Настя вытаращила глаза и долго молчала, а потом, очень смущаясь, спросила:
– Погоди, а вот это, что – свидание?
Тут уж смутился я.
– Ну, я и сам не знаю… но если посмотреть на контекст, то, в общем-то, наверное, да. Цветы, билеты в кино, бритая рожа (второй раз в жизни, но об этом я ей не сказал). Да, по всем признакам – свидание.
– Ой, прости… я как-то не поняла… я думала – это просто так, по старой дружбе…
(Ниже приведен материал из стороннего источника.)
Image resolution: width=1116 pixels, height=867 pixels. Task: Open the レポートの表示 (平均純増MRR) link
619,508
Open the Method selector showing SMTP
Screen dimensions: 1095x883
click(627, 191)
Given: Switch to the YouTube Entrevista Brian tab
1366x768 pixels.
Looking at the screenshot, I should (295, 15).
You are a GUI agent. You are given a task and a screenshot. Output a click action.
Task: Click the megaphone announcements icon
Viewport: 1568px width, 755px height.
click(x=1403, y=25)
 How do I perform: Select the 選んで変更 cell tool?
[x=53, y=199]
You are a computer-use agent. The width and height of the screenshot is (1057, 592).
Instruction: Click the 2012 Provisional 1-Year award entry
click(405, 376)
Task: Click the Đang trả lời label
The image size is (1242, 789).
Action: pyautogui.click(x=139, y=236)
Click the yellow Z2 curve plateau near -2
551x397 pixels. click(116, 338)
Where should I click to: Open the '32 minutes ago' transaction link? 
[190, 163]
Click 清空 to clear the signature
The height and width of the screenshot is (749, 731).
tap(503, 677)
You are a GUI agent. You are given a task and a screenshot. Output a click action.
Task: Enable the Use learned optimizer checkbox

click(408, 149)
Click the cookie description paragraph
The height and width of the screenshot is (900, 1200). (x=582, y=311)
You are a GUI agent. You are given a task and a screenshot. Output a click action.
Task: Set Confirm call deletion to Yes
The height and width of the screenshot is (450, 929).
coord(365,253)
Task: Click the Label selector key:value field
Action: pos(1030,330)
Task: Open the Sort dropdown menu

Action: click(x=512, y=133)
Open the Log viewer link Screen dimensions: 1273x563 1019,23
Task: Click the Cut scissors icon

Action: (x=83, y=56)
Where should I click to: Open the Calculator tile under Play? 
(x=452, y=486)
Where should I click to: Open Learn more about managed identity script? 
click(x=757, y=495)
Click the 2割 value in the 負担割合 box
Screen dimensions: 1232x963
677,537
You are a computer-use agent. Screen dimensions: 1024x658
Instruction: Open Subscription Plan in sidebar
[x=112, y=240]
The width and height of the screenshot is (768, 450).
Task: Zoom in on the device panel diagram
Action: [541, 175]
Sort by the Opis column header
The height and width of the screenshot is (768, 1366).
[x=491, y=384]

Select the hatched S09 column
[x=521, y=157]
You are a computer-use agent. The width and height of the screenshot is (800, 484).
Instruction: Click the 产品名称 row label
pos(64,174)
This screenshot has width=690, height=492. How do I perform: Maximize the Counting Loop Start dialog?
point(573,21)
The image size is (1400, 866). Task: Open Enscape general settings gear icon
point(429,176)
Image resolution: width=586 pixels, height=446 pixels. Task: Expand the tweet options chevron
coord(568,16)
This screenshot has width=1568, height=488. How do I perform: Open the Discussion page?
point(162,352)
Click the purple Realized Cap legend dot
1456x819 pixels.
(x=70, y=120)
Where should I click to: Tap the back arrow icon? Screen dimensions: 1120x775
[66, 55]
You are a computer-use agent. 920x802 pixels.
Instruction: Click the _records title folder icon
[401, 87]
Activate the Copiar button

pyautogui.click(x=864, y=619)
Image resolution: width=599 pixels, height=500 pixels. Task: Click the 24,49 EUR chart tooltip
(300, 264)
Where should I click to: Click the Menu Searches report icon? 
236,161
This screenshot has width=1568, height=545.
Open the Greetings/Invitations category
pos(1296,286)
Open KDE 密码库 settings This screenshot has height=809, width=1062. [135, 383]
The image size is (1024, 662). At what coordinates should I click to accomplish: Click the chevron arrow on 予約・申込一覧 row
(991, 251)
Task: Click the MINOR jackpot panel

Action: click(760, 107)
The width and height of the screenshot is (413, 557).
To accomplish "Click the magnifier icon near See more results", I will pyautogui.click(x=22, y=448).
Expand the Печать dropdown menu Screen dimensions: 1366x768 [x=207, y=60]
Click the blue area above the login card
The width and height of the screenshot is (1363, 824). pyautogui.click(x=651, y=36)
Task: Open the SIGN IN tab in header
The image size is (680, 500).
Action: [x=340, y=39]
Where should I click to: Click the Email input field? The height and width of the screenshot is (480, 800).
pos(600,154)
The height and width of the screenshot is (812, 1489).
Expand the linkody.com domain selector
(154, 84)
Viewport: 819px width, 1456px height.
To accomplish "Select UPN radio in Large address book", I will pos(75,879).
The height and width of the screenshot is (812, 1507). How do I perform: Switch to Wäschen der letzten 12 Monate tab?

И мы договорились называть это «свидания по старой дружбе». Но как ни крути, с Мирой у меня старой дружбы не было, и постепенно, не сразу, компания сократилась до желанного количества в два человека, точки над «ы» были расставлены, и отношения, хоть и после небольшого недопонимания, приобрели некоторую романтическую определённость. Иногда, когда выдавали стипендию, мы шли куда-нибудь в кино или даже в театр; когда стипендия заканчивалась, шли гулять просто так, хотя это было нечасто. Чаще всего у Насти были неотложные дела, какая-нибудь курсовая или много домашки, например, и тогда мы ехали к ней на Свиблово, и я часами сидел у неё в маленькой проходной комнате, играл с крысом Васькой и рассматривал в открытую дверь хвостик на её затылке, пока она склонялась над тетрадями. Хвостик был замечательный, и очень хотелось его потрогать. Училась она, как всегда, прилежно и ответственно; я же, как вы уже поняли, не учился просто никак. Мне было просто не до того. Зато я был представлен её маме, а это критический момент в отношениях с девушкой, как вы понимаете. Меня приняли радушно, и мы ужинали втроём, причём ужины всегда были вкусные и с добавкой. Я же зарабатывал себе очки мытьём посуды после ужина. Сейчас, когда у нас свои дочки на выданье, я вспоминаю житейскую мудрость Настиной мамы, и мы стараемся бойфрендов прикармливать, памятуя о том, что если вам понравился молодой человек, зашедший в гости к вашей дочери, то кормите его от пуза, и он будет приходить ещё. Пару раз в неделю Настя ездила на другой конец города ухаживать за тяжело больной бабушкой. Бабушка была лежачая, за ней требовался круглосуточный уход, и Настя ночами просиживала у неё в изголовье, подавая лекарства, подбивая подушки и помогая ей сменить позу, когда она подавала знак. Когда бабушка была без сознания или спала, я сидел рядом, и мы о чём-то часами шёпотом разговаривали при свете занавешенной настольной лампы; когда бабушка просыпалась, я уходил в другую комнату, чтобы не смущать её присутствием незнакомого человека. Таким образом, я был постепенно представлен той части семьи как «это Митя, он здесь пока посидит» и познакомился с её дедушкой Иннокентием Никандровичем, совершенно замечательным человеком, одним из самых светлых и добрых людей, с которыми мне когда-либо приходилось сталкиваться.